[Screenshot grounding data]
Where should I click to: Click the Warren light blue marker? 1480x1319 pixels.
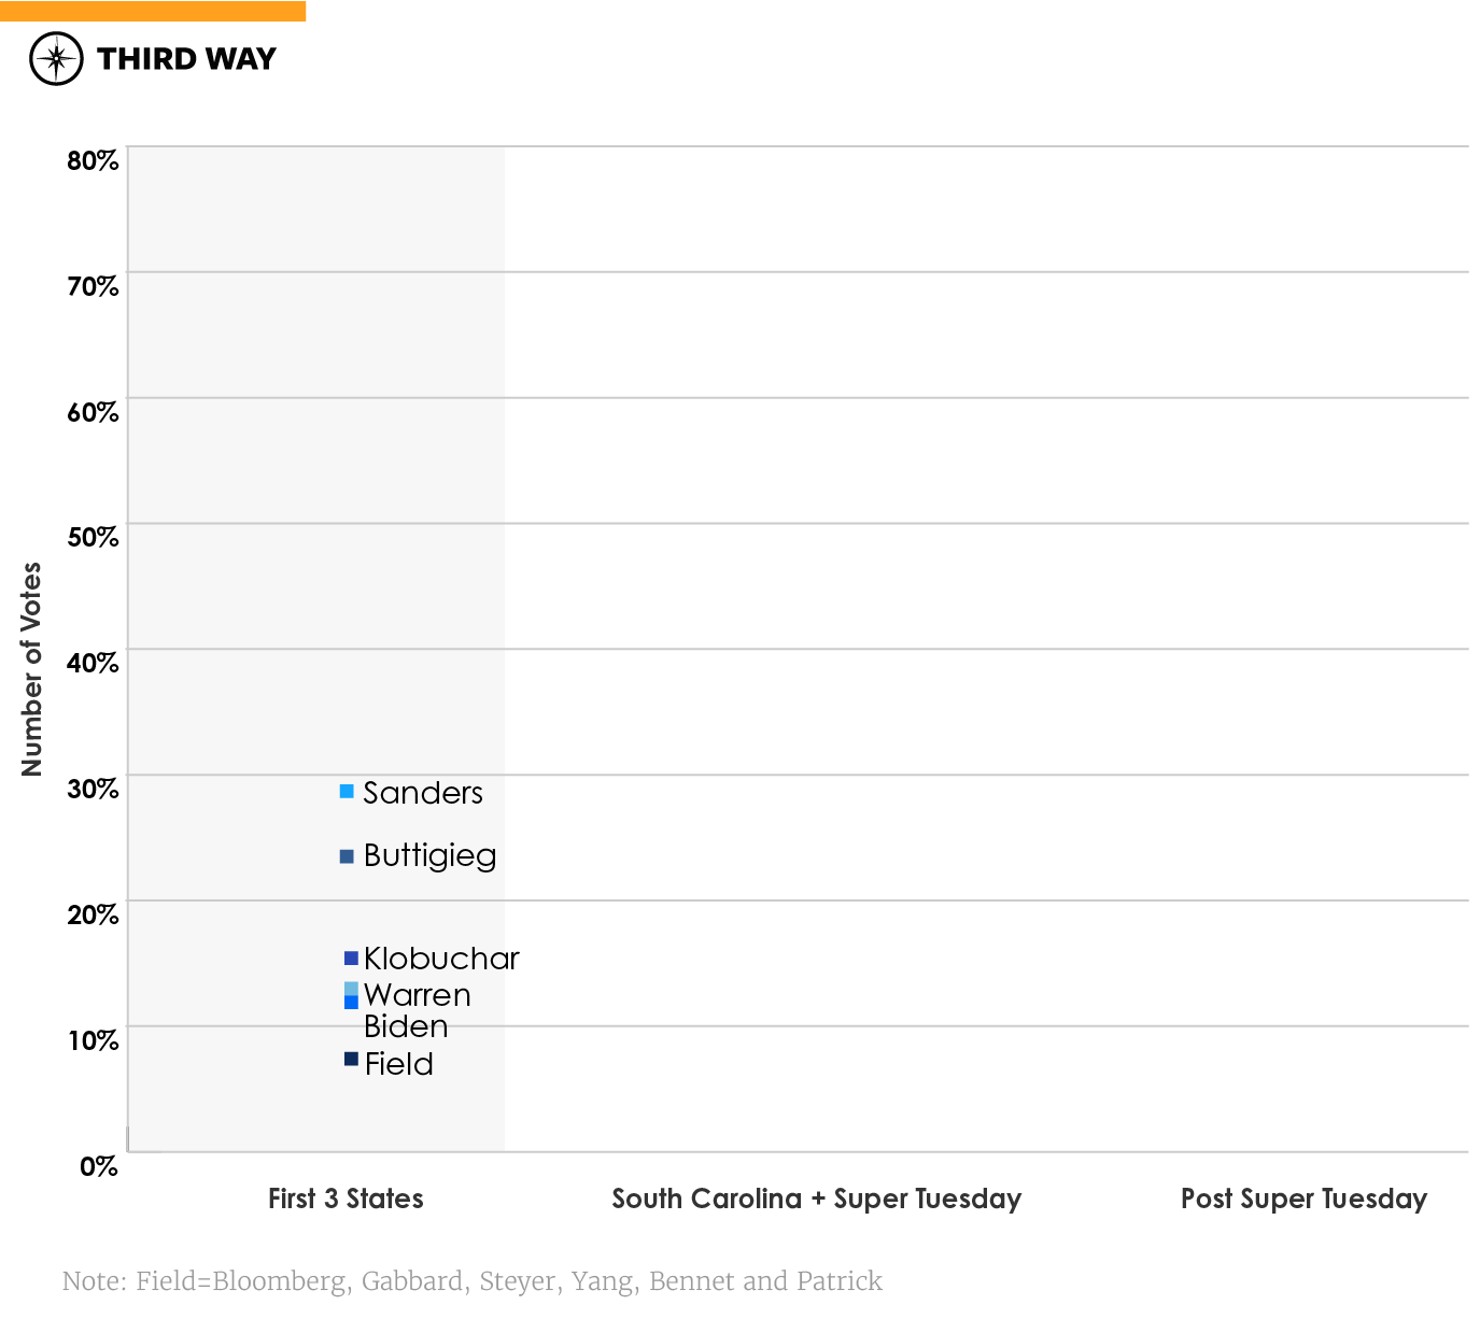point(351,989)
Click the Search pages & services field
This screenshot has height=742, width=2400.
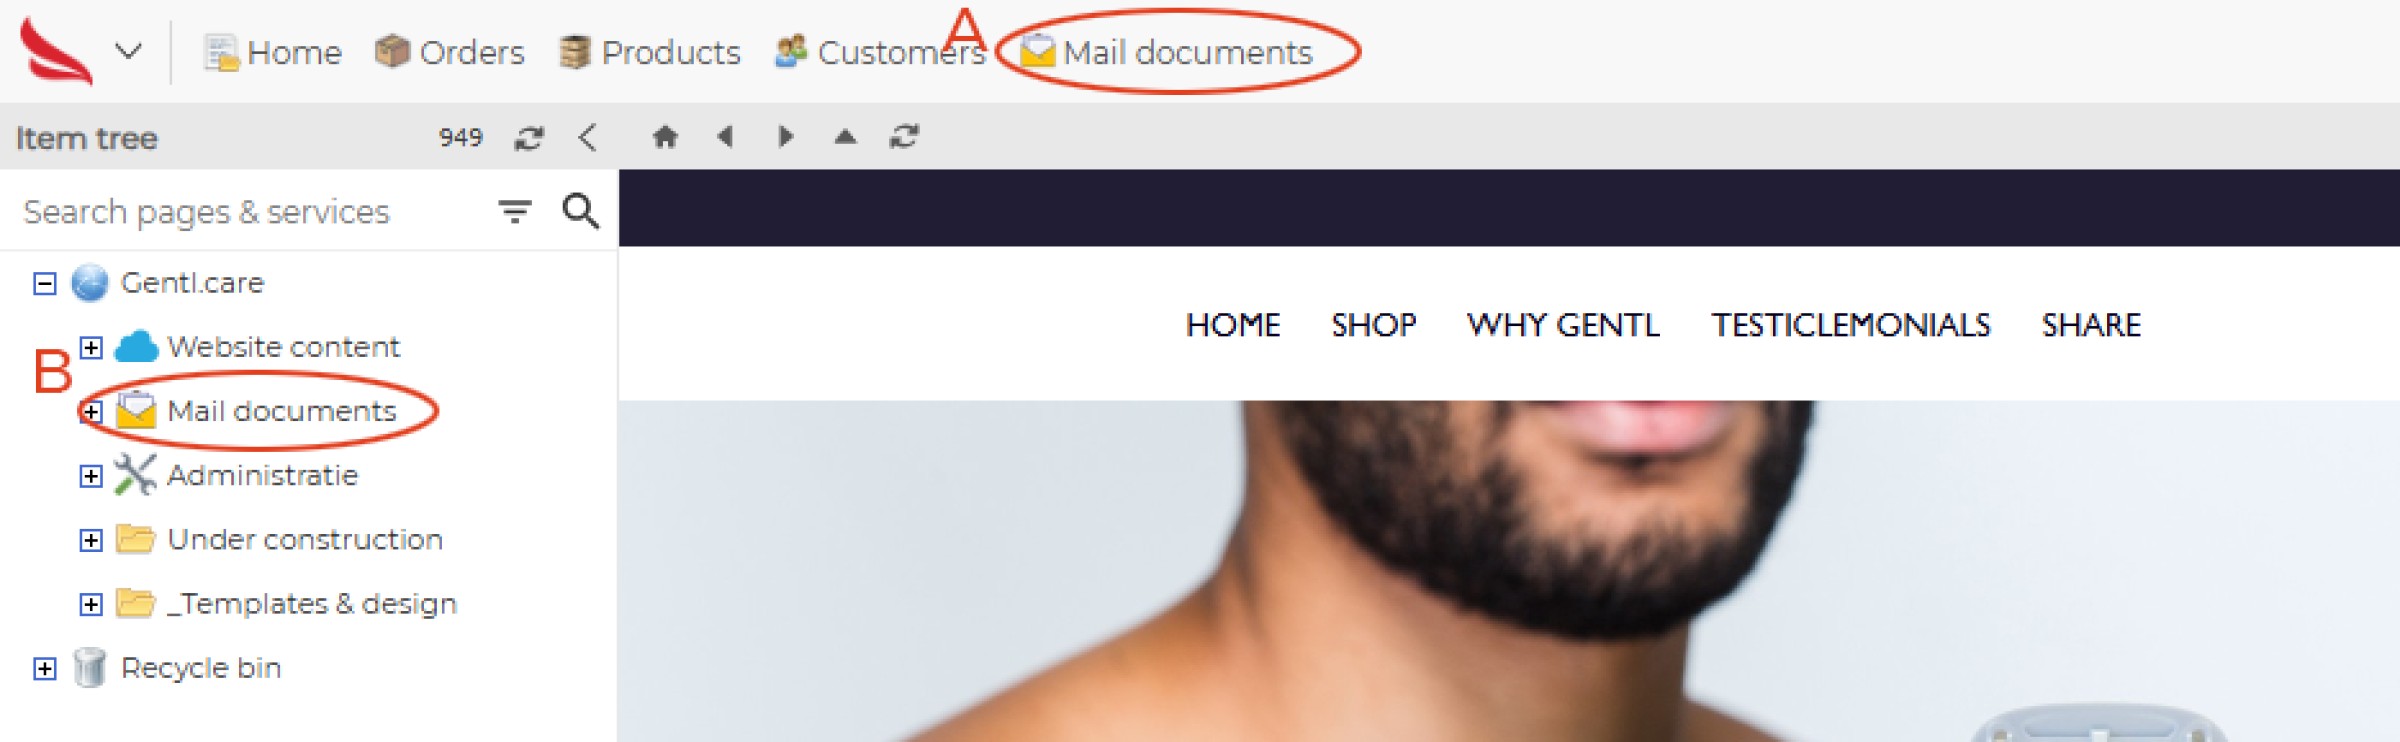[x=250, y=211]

TO DO: The data must be repeated exactly. Any pictures in it are to be left out.

SOLUTION TO THE EXERCISE:
Where should I click to: Click the Warren light blue marker? 1480x1319 pixels.
point(351,989)
Click the Search pages & services field
This screenshot has height=742, width=2400.
[x=250, y=211]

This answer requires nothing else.